◆ PROBLEM TO WORK ON:
Only lines with the word "computer" are needed; collect each of them from the listing below.

========

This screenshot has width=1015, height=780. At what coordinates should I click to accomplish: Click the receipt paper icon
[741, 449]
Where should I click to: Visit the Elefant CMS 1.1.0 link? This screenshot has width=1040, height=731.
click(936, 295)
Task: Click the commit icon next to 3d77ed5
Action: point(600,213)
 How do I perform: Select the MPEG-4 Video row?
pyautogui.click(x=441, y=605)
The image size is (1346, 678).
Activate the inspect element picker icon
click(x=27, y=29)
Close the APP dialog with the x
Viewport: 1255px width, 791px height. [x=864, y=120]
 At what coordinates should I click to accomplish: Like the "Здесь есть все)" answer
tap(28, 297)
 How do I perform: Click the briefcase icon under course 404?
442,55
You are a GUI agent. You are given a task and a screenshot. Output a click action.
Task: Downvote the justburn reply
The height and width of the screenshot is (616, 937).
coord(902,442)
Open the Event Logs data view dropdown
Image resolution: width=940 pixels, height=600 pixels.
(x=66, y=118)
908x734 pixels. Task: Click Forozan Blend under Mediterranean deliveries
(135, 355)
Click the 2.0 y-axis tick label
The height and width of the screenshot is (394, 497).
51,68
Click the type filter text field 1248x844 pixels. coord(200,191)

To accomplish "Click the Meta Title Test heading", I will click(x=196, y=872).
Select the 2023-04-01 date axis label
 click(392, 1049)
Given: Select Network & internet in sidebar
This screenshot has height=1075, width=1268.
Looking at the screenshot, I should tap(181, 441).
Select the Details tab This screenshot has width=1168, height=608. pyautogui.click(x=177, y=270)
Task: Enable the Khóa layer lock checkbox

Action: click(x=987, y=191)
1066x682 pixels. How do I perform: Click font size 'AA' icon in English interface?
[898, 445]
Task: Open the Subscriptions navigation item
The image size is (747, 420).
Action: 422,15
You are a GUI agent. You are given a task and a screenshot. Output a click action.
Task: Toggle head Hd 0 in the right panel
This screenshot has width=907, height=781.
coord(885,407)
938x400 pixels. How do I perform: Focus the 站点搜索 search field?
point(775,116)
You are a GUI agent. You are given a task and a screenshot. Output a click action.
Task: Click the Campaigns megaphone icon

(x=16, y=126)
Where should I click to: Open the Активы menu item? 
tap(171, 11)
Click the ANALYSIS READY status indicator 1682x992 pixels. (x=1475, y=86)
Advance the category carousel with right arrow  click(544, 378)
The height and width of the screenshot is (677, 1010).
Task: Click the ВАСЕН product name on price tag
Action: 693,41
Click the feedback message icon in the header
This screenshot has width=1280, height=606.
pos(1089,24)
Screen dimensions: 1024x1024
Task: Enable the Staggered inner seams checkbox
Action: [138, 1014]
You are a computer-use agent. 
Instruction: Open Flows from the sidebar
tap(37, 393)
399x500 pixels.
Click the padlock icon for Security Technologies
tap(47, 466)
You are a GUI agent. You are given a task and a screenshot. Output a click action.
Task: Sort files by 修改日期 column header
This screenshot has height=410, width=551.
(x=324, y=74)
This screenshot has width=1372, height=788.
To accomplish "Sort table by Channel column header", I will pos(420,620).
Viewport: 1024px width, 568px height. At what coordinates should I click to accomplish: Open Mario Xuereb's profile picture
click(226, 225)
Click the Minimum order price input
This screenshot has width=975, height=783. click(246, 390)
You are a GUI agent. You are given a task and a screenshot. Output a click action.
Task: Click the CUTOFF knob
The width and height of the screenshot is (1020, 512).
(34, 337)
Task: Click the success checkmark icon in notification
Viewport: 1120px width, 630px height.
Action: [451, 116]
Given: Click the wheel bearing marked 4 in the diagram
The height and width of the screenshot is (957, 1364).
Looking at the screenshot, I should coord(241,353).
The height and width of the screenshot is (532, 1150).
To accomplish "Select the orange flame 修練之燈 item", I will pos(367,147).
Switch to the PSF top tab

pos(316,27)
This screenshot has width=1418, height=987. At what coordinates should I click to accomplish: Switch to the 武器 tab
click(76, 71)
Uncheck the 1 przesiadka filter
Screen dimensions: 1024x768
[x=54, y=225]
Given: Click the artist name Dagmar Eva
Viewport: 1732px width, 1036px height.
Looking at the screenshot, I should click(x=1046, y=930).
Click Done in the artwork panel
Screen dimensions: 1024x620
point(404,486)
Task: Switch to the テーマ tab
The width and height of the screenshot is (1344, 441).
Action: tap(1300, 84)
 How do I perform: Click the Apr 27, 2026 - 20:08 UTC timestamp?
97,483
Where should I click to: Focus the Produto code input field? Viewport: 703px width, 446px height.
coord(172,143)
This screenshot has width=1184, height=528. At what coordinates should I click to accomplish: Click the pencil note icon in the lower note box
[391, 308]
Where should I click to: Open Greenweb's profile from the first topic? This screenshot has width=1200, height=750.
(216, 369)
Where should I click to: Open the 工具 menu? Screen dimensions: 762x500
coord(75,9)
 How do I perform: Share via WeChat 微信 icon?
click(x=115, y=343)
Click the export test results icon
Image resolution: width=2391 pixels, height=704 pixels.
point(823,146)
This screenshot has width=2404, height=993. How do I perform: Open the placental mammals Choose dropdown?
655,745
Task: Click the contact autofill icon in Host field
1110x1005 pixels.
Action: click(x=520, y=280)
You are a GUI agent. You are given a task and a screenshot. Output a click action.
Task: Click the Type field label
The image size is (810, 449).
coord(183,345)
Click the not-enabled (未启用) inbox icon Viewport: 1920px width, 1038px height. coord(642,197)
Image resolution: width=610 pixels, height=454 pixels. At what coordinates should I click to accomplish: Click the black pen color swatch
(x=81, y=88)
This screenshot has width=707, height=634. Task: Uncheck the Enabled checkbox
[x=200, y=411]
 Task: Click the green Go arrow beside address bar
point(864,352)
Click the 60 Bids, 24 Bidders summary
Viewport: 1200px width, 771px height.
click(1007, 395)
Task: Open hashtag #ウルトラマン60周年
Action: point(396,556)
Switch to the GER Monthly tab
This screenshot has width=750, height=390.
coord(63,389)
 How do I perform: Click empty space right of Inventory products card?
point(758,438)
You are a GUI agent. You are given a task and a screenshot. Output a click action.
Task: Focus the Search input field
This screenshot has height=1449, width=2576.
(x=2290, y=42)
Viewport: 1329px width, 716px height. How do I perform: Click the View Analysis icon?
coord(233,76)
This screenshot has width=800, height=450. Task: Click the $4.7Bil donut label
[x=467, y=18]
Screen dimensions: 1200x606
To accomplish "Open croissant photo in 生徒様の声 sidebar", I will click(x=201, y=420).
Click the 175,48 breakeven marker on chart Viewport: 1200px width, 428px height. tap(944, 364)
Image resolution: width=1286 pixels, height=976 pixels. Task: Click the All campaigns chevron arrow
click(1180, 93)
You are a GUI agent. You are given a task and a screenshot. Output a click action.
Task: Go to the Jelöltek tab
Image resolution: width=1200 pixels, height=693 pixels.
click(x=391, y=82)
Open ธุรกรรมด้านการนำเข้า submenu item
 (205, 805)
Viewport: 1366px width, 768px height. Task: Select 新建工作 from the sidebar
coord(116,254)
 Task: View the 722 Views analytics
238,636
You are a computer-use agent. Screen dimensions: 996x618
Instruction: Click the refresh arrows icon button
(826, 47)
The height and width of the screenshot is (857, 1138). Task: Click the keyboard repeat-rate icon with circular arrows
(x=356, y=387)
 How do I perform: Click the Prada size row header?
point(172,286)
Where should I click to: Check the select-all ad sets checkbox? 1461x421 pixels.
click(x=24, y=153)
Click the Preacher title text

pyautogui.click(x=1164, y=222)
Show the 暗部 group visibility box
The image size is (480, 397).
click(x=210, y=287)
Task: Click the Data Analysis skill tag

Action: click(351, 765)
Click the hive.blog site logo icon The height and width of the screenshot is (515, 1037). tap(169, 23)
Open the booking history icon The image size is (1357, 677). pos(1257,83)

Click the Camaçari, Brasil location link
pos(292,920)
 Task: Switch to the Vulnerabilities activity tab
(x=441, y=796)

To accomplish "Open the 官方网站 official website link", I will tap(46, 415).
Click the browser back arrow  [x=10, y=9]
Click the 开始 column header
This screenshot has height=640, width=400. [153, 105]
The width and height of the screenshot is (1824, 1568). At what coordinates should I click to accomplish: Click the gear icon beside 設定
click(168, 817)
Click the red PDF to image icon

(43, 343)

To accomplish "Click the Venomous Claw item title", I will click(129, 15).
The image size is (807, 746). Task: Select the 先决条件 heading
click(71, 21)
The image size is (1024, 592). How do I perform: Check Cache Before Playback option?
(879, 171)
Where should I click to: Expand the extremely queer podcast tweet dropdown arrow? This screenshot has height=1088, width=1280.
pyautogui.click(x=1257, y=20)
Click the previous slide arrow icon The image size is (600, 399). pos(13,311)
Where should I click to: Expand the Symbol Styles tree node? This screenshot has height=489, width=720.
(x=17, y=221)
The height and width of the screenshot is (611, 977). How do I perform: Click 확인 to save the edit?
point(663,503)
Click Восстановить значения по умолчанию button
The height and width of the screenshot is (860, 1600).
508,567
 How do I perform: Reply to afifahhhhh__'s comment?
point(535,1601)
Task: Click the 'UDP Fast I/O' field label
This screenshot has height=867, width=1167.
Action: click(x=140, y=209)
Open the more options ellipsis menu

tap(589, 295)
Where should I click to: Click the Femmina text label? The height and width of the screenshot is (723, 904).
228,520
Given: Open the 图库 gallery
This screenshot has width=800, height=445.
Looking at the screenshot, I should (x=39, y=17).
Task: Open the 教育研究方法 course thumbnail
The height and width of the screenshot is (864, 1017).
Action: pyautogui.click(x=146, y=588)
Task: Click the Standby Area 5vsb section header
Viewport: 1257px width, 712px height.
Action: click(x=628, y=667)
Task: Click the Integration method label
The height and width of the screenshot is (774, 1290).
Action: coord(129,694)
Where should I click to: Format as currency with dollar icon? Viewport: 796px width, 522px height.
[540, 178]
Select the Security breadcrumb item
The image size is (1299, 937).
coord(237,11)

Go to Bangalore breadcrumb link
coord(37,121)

========

◆ RESULT OF THIS EXERCISE:
You are a computer-use agent. 
You are a computer-use agent. Screen dimensions: 996x618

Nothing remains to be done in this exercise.